Required action: All records below must be retyped exactly.

Data excerpts:

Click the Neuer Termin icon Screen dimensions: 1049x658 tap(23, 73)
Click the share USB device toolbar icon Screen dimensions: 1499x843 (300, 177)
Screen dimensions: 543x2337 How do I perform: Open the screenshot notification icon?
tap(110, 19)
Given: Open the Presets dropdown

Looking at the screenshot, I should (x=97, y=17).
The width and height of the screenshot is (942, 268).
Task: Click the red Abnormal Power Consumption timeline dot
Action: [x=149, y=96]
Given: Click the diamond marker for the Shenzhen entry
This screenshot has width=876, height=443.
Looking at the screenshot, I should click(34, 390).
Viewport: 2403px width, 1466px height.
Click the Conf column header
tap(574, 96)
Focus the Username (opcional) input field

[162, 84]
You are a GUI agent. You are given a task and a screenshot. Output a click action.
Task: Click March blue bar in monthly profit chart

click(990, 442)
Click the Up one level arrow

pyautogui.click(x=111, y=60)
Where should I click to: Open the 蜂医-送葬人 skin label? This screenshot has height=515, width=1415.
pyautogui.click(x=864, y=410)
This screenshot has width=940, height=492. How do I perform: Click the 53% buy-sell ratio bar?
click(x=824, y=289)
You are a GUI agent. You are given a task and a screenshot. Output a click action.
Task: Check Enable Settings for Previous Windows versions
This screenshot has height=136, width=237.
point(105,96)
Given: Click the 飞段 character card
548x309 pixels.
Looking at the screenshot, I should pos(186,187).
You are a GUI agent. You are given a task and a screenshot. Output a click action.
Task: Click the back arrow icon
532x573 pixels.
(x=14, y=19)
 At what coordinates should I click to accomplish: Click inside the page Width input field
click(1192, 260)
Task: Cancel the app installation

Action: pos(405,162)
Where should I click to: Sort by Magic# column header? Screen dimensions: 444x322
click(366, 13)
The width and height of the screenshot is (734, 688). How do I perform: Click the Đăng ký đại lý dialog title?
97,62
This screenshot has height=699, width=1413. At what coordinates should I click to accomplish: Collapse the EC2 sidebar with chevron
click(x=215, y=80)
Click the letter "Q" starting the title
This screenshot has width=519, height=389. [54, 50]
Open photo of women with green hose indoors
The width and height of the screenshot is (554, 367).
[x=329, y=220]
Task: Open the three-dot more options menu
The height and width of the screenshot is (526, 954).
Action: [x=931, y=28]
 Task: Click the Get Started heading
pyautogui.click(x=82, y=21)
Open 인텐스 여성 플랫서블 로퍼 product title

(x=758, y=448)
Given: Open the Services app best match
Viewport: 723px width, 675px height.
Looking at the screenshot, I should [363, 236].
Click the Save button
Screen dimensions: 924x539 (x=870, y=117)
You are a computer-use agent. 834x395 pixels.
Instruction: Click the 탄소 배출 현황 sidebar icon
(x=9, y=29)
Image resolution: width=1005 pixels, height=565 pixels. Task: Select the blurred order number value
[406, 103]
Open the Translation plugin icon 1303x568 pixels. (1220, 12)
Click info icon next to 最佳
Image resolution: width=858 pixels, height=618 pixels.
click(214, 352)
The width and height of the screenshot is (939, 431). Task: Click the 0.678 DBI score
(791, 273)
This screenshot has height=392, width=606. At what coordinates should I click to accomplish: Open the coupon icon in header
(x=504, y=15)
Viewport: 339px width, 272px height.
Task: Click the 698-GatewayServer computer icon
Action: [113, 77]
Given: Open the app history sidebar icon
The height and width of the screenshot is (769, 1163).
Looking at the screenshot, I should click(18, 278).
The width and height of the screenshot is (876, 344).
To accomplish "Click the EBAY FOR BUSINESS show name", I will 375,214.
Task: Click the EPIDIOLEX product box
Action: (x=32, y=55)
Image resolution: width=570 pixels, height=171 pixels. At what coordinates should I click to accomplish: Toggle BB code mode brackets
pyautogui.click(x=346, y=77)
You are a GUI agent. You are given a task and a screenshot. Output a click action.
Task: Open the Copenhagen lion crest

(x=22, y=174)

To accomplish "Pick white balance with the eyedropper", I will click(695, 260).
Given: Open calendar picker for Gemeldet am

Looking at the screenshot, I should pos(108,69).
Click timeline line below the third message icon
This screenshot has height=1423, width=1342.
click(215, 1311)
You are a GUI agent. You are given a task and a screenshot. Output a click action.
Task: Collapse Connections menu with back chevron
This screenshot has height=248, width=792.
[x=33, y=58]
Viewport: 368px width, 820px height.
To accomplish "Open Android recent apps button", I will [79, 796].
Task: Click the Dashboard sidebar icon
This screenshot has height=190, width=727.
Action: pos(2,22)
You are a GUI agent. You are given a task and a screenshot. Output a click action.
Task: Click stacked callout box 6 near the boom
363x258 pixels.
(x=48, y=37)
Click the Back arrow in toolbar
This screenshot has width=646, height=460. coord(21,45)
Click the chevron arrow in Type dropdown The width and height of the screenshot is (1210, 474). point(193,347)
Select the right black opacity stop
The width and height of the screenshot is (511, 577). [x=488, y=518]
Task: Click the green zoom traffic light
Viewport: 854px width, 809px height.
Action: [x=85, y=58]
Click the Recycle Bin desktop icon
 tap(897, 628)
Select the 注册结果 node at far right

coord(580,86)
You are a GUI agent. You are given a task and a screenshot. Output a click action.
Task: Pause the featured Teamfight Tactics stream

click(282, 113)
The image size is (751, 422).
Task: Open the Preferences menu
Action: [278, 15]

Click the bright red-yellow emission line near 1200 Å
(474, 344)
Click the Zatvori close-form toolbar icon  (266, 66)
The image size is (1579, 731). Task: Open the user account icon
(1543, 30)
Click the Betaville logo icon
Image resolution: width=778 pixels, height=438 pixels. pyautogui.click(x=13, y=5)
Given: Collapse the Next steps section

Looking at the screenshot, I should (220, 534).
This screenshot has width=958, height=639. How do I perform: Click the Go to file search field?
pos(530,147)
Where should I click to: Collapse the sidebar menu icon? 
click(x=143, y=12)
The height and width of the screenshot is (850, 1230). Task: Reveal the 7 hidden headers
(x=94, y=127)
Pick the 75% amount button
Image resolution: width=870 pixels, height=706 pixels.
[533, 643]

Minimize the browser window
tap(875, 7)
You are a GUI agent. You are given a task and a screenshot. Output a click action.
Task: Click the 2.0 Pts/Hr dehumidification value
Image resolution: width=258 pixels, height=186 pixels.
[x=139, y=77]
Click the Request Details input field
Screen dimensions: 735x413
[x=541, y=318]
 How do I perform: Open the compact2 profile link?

Response below:
Click the Neuer Termin icon Screen dimensions: 1049x658 tap(23, 73)
Click the share USB device toolbar icon Screen dimensions: 1499x843 (300, 177)
Screen dimensions: 543x2337 How do I perform: Open the screenshot notification icon?
tap(110, 19)
Given: Open the Presets dropdown

Looking at the screenshot, I should (x=97, y=17).
The width and height of the screenshot is (942, 268).
Task: Click the red Abnormal Power Consumption timeline dot
Action: [x=149, y=96]
Given: Click the diamond marker for the Shenzhen entry
This screenshot has width=876, height=443.
Looking at the screenshot, I should click(34, 390).
Viewport: 2403px width, 1466px height.
Click the Conf column header
tap(574, 96)
Focus the Username (opcional) input field

[162, 84]
You are a GUI agent. You are given a task and a screenshot. Output a click action.
Task: Click March blue bar in monthly profit chart

click(990, 442)
Click the Up one level arrow

pyautogui.click(x=111, y=60)
Where should I click to: Open the 蜂医-送葬人 skin label? This screenshot has height=515, width=1415.
pyautogui.click(x=864, y=410)
This screenshot has width=940, height=492. How do I perform: Click the 53% buy-sell ratio bar?
click(x=824, y=289)
You are a GUI agent. You are given a task and a screenshot. Output a click action.
Task: Check Enable Settings for Previous Windows versions
This screenshot has height=136, width=237.
point(105,96)
Given: Click the 飞段 character card
548x309 pixels.
Looking at the screenshot, I should pos(186,187).
You are a GUI agent. You are given a task and a screenshot. Output a click action.
Task: Click the back arrow icon
532x573 pixels.
(x=14, y=19)
 At what coordinates should I click to accomplish: Click inside the page Width input field
click(1192, 260)
Task: Cancel the app installation

Action: pos(405,162)
Where should I click to: Sort by Magic# column header? Screen dimensions: 444x322
click(366, 13)
The width and height of the screenshot is (734, 688). How do I perform: Click the Đăng ký đại lý dialog title?
97,62
This screenshot has height=699, width=1413. At what coordinates should I click to accomplish: Collapse the EC2 sidebar with chevron
click(x=215, y=80)
Click the letter "Q" starting the title
This screenshot has width=519, height=389. [54, 50]
Open photo of women with green hose indoors
The width and height of the screenshot is (554, 367).
[x=329, y=220]
Task: Open the three-dot more options menu
The height and width of the screenshot is (526, 954).
Action: [x=931, y=28]
 Task: Click the Get Started heading
pyautogui.click(x=82, y=21)
Open 인텐스 여성 플랫서블 로퍼 product title

(x=758, y=448)
Given: Open the Services app best match
Viewport: 723px width, 675px height.
Looking at the screenshot, I should [363, 236].
Click the Save button
Screen dimensions: 924x539 (x=870, y=117)
You are a computer-use agent. 834x395 pixels.
Instruction: Click the 탄소 배출 현황 sidebar icon
(x=9, y=29)
Image resolution: width=1005 pixels, height=565 pixels. Task: Select the blurred order number value
[406, 103]
Open the Translation plugin icon 1303x568 pixels. (1220, 12)
Click info icon next to 最佳
Image resolution: width=858 pixels, height=618 pixels.
click(214, 352)
The width and height of the screenshot is (939, 431). Task: Click the 0.678 DBI score
(791, 273)
This screenshot has height=392, width=606. At what coordinates should I click to accomplish: Open the coupon icon in header
(x=504, y=15)
Viewport: 339px width, 272px height.
Task: Click the 698-GatewayServer computer icon
Action: [113, 77]
Given: Open the app history sidebar icon
The height and width of the screenshot is (769, 1163).
Looking at the screenshot, I should click(18, 278).
The width and height of the screenshot is (876, 344).
To accomplish "Click the EBAY FOR BUSINESS show name", I will 375,214.
Task: Click the EPIDIOLEX product box
Action: (x=32, y=55)
Image resolution: width=570 pixels, height=171 pixels. At what coordinates should I click to accomplish: Toggle BB code mode brackets
pyautogui.click(x=346, y=77)
You are a GUI agent. You are given a task and a screenshot. Output a click action.
Task: Open the Copenhagen lion crest

(x=22, y=174)

To accomplish "Pick white balance with the eyedropper", I will click(695, 260).
Given: Open calendar picker for Gemeldet am

Looking at the screenshot, I should pos(108,69).
Click timeline line below the third message icon
This screenshot has height=1423, width=1342.
click(215, 1311)
You are a GUI agent. You are given a task and a screenshot. Output a click action.
Task: Collapse Connections menu with back chevron
This screenshot has height=248, width=792.
[x=33, y=58]
Viewport: 368px width, 820px height.
To accomplish "Open Android recent apps button", I will [79, 796].
Task: Click the Dashboard sidebar icon
This screenshot has height=190, width=727.
Action: pos(2,22)
You are a GUI agent. You are given a task and a screenshot. Output a click action.
Task: Click stacked callout box 6 near the boom
363x258 pixels.
(x=48, y=37)
Click the Back arrow in toolbar
This screenshot has width=646, height=460. coord(21,45)
Click the chevron arrow in Type dropdown The width and height of the screenshot is (1210, 474). point(193,347)
Select the right black opacity stop
The width and height of the screenshot is (511, 577). [x=488, y=518]
Task: Click the green zoom traffic light
Viewport: 854px width, 809px height.
Action: [x=85, y=58]
Click the Recycle Bin desktop icon
 tap(897, 628)
Select the 注册结果 node at far right

coord(580,86)
You are a GUI agent. You are given a task and a screenshot. Output a click action.
Task: Pause the featured Teamfight Tactics stream

click(282, 113)
The image size is (751, 422).
Task: Open the Preferences menu
Action: [278, 15]

Click the bright red-yellow emission line near 1200 Å
(474, 344)
Click the Zatvori close-form toolbar icon  (266, 66)
The image size is (1579, 731). Task: Open the user account icon
(1543, 30)
Click the Betaville logo icon
Image resolution: width=778 pixels, height=438 pixels. pyautogui.click(x=13, y=5)
Given: Collapse the Next steps section

Looking at the screenshot, I should (220, 534).
This screenshot has width=958, height=639. How do I perform: Click the Go to file search field?
pos(530,147)
Where should I click to: Collapse the sidebar menu icon? 
click(x=143, y=12)
The height and width of the screenshot is (850, 1230). Task: Reveal the 7 hidden headers
(x=94, y=127)
Pick the 75% amount button
Image resolution: width=870 pixels, height=706 pixels.
[533, 643]

Minimize the browser window
tap(875, 7)
You are a GUI agent. You are given a task and a screenshot. Output a click action.
Task: Click the 2.0 Pts/Hr dehumidification value
Image resolution: width=258 pixels, height=186 pixels.
[x=139, y=77]
Click the Request Details input field
Screen dimensions: 735x413
[x=541, y=318]
 How do I perform: Open the compact2 profile link?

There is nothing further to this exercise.